Certainly the impositions of public law result in a personal liability on the owner and not just a charge on the property, but it is not invariably the case that when a minor comes under some personal liability in consequence of a legal transaction the transaction needs the approval of the statutory representative under §107, 108 BGB. This court indicated in its decision about the transfer of a dwelling that when one is considering whether a transaction is purely advantageous one must consider the purpose of §107 BGB and avoid construing it too rigidly. The principal purpose of §107 BGB is to protect the minor from the risk of dissipation of his estate., but since the economic effects of a transaction may in practice be very difficult to ascertain the code, in the interests of legal security, adopts the formal criterion of "legal disadvantage", which in the normal case does indeed indicate an economic risk. The codifiers having so decided, we cannot possibly substitute a test of economic advantage for their test of legal advantage, but we can properly hold that certain legal disadvantages, whose risk to the estate of the minor is typically trivial, should not fall under that provision. This is the case with of personal liabilities which attach to the minor by law and are limited in extent and economically so slight that it would be unjustifiable for the statutory representative or carer to refuse his approval. When the appropriate appraisal is clear in advance it would be pure formalism to make the validity of a transaction depend on such approval. No loss of legal certainty would ensue from a restrictive construction of §107 BGB in line with its purpose if a closed list were drawn up of clearly identified legal disadvantages, abstractly defined, which typically involve no risk to the minor¿s assets. One such legal disadvantage would be the liability of the minor to meet the recurrent impositions on landowners resulting from public law. Since these are limited in amount and can normally be met from the current produce of the land they typically involve no risk for the minor¿s assets. They are not such as would lead any statutory representative or curator with the minor¿s interests at heart to refuse his consent. This is sufficient justification for regarding them as not entailing any legal disadvantage.

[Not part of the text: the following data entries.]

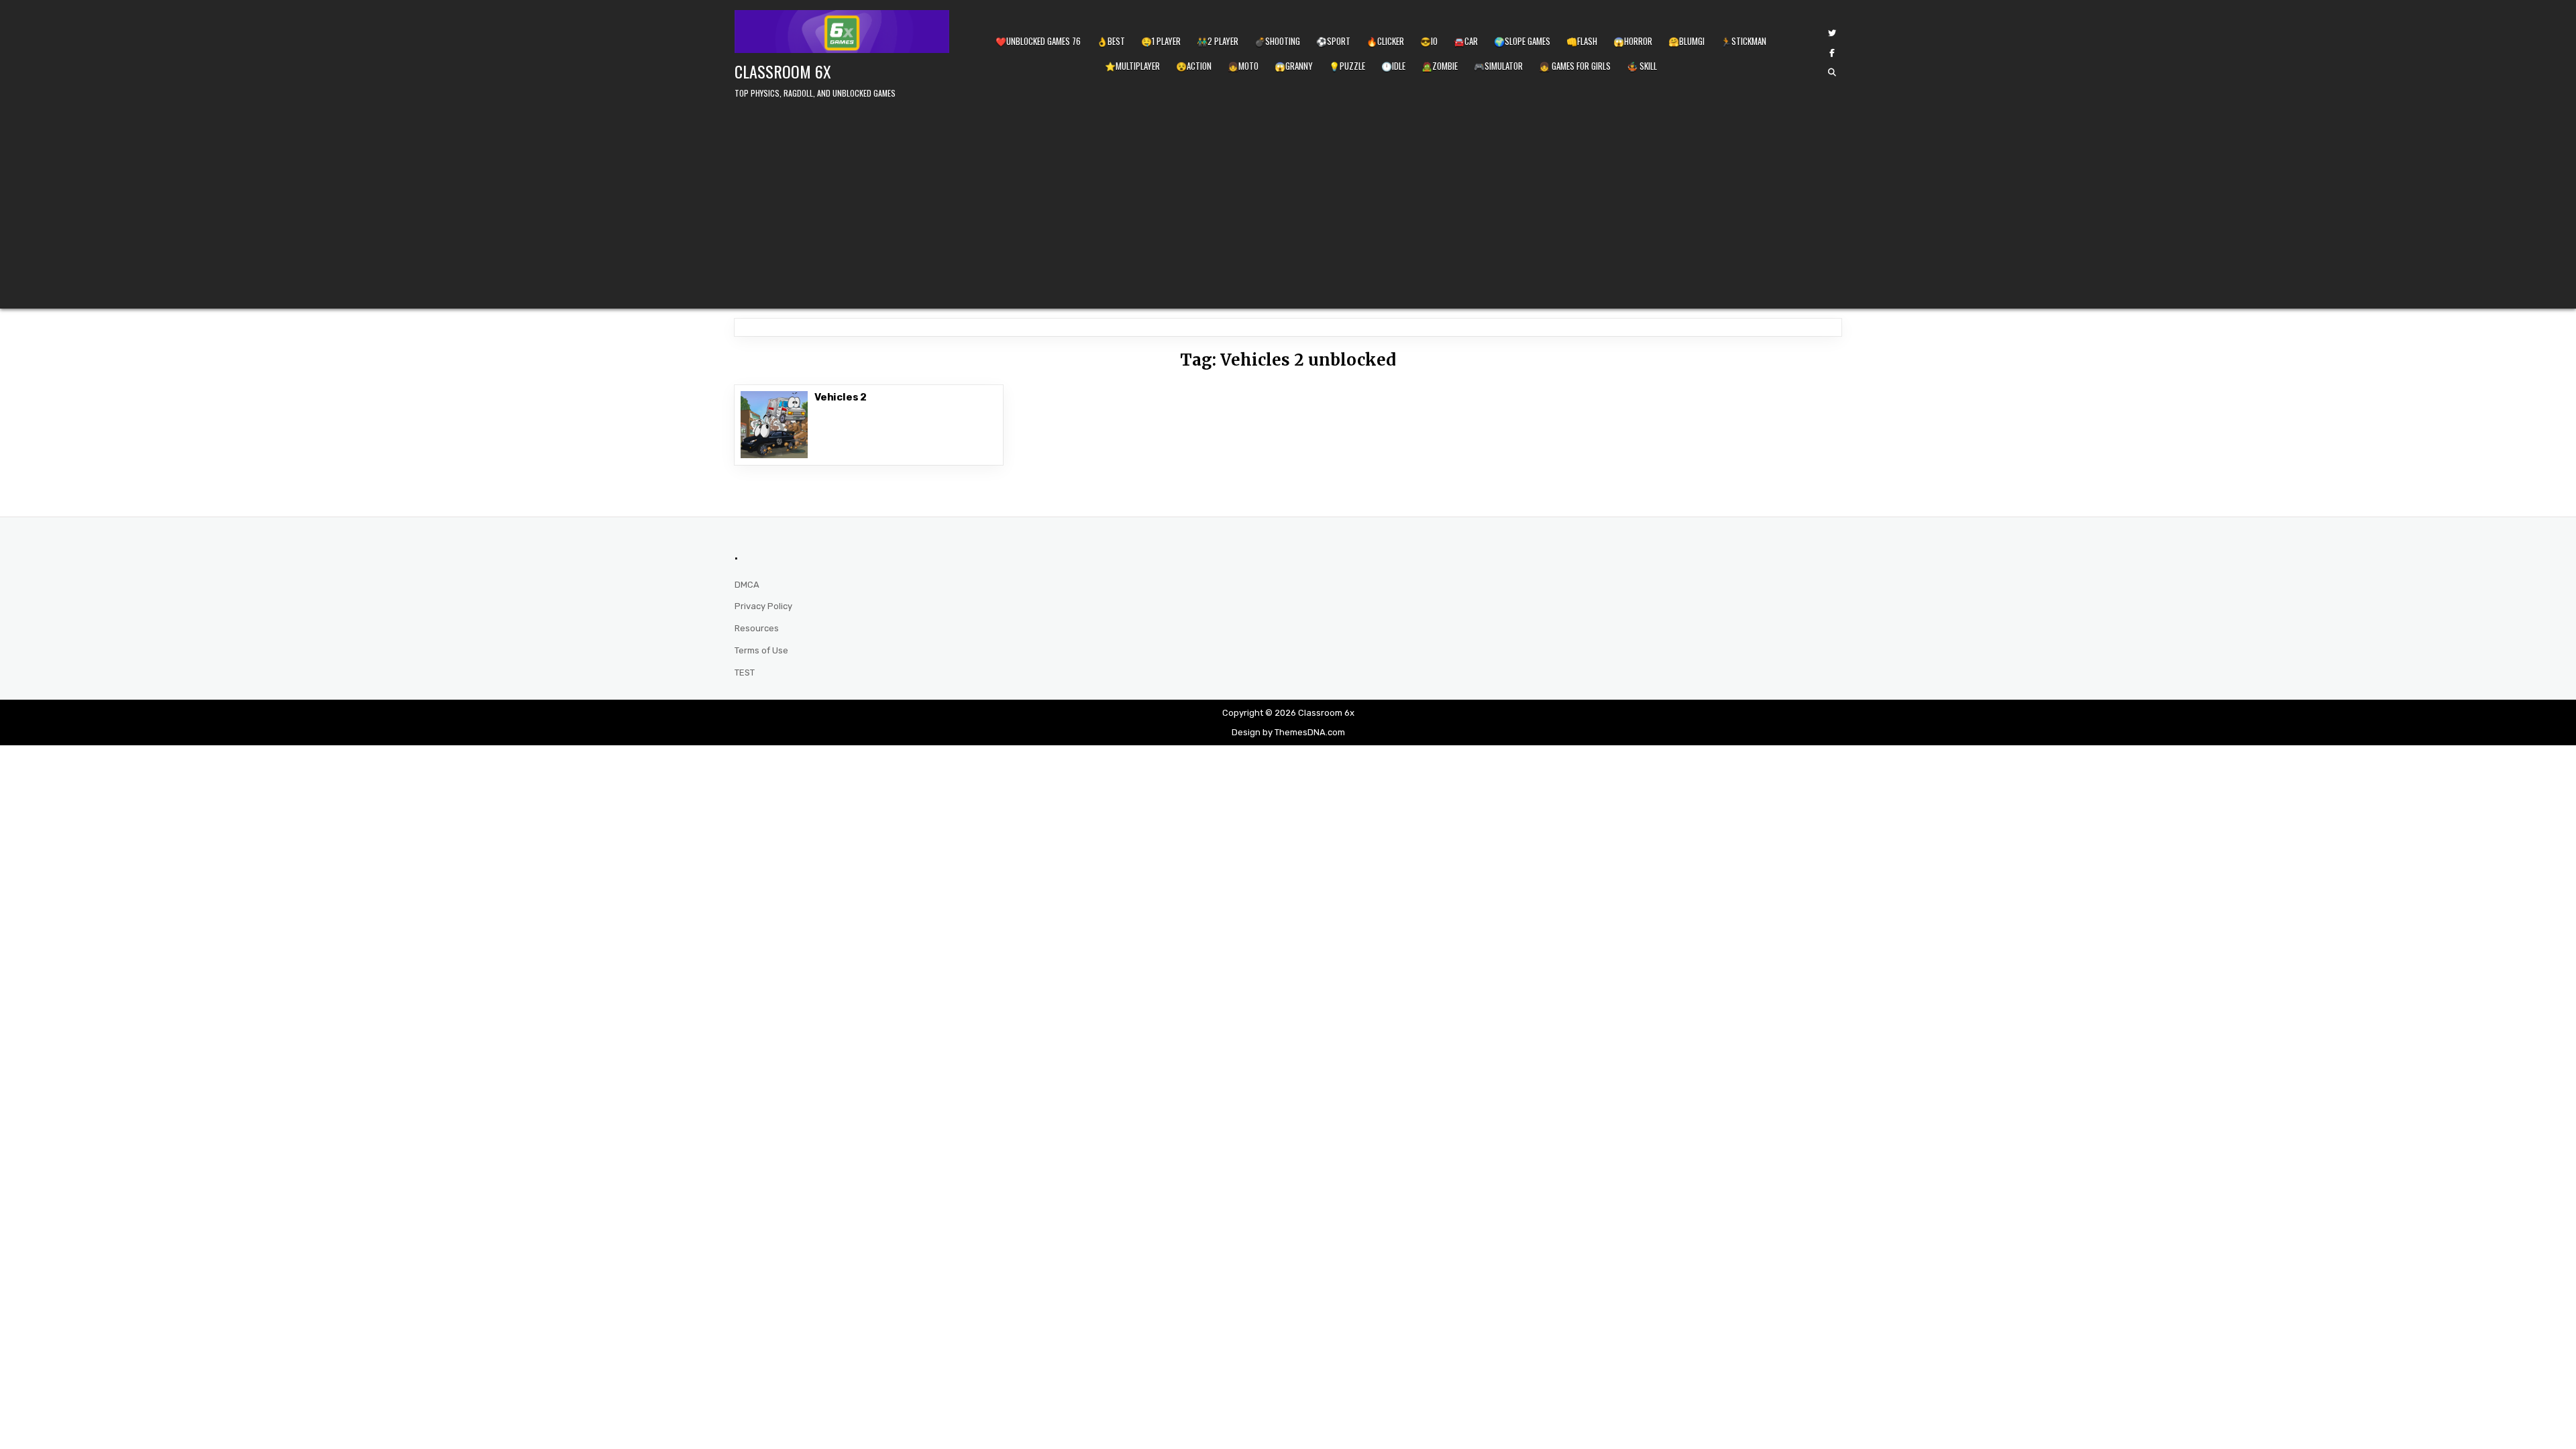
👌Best (1111, 41)
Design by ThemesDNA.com (1288, 732)
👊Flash (1581, 41)
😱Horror (1632, 41)
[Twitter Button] (1832, 33)
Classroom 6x (783, 71)
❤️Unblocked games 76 (1038, 41)
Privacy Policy (763, 606)
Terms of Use (761, 650)
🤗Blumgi (1686, 41)
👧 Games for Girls (1575, 65)
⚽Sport (1333, 41)
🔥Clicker (1385, 41)
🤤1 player (1161, 41)
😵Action (1194, 65)
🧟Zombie (1439, 65)
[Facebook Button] (1832, 53)
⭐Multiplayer (1132, 65)
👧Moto (1243, 65)
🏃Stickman (1743, 41)
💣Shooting (1277, 41)
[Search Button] (1832, 72)
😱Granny (1294, 65)
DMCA (747, 585)
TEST (745, 672)
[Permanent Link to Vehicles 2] (774, 424)
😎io (1429, 41)
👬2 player (1217, 41)
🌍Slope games (1522, 41)
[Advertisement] (1287, 201)
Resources (757, 628)
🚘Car (1466, 41)
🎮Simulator (1498, 65)
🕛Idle (1393, 65)
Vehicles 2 (840, 397)
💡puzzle (1347, 65)
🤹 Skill (1642, 65)
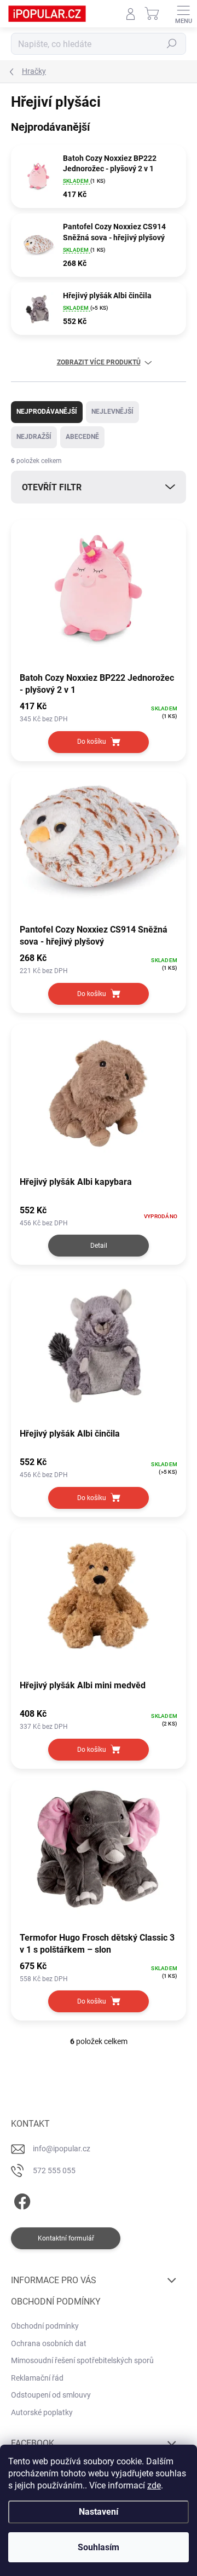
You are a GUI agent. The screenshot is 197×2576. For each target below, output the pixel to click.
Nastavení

We need not decide in this case whether this applies to exceptional burdens on land, such as the obligation to contribute to local roadworks, since there is no reason to suppose that any such obligation will fall on the minor parties here. The mere possibility that in future they might incur a liability to make such contributions does not amount to a legal disadvantage.
2. It follows that the transfer agreed between the parties is valid without the approval of a statutory representative, a curator or the court.